● **Description of the task**
Copy every item's lines exactly as they appear, leaving out the pictures.

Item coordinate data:
|---|

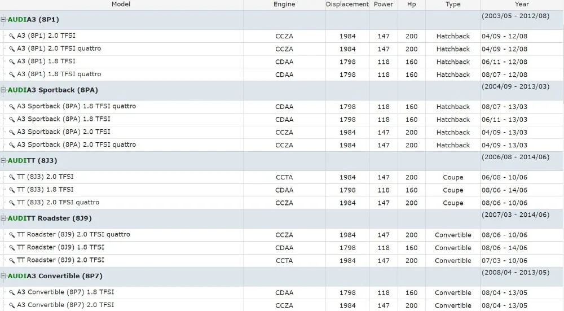The width and height of the screenshot is (564, 311).
Task: Collapse the AUDI TT (8J3) group
Action: 3,160
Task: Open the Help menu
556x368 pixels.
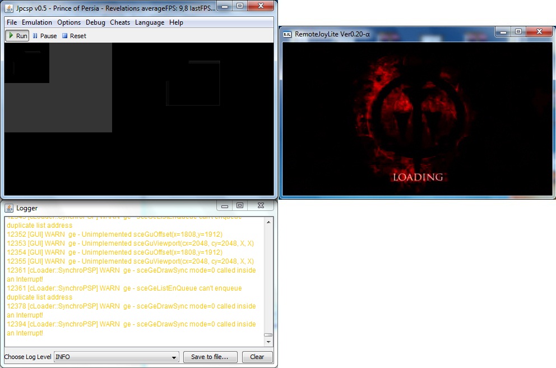Action: click(176, 22)

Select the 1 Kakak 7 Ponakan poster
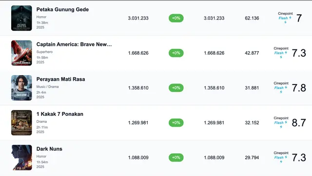(x=21, y=123)
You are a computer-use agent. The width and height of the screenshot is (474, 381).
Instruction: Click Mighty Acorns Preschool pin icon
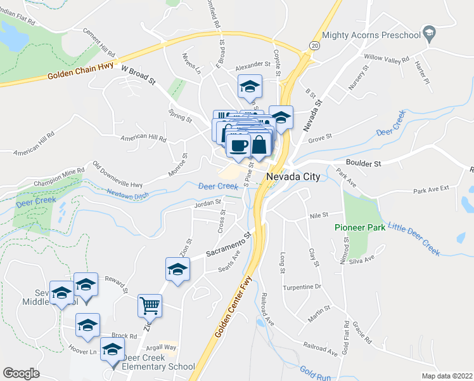point(429,34)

|---|

● **Task result**
The width and height of the screenshot is (564, 311).
Task: Collapse the AUDI TT (8J3) group
Action: 3,160
Task: Open the Help menu
556x368 pixels.
Action: click(176, 22)

Select the 1 Kakak 7 Ponakan poster
(x=21, y=123)
You are a computer-use agent. The width and height of the screenshot is (474, 381).
Instruction: Click Mighty Acorns Preschool pin icon
point(429,34)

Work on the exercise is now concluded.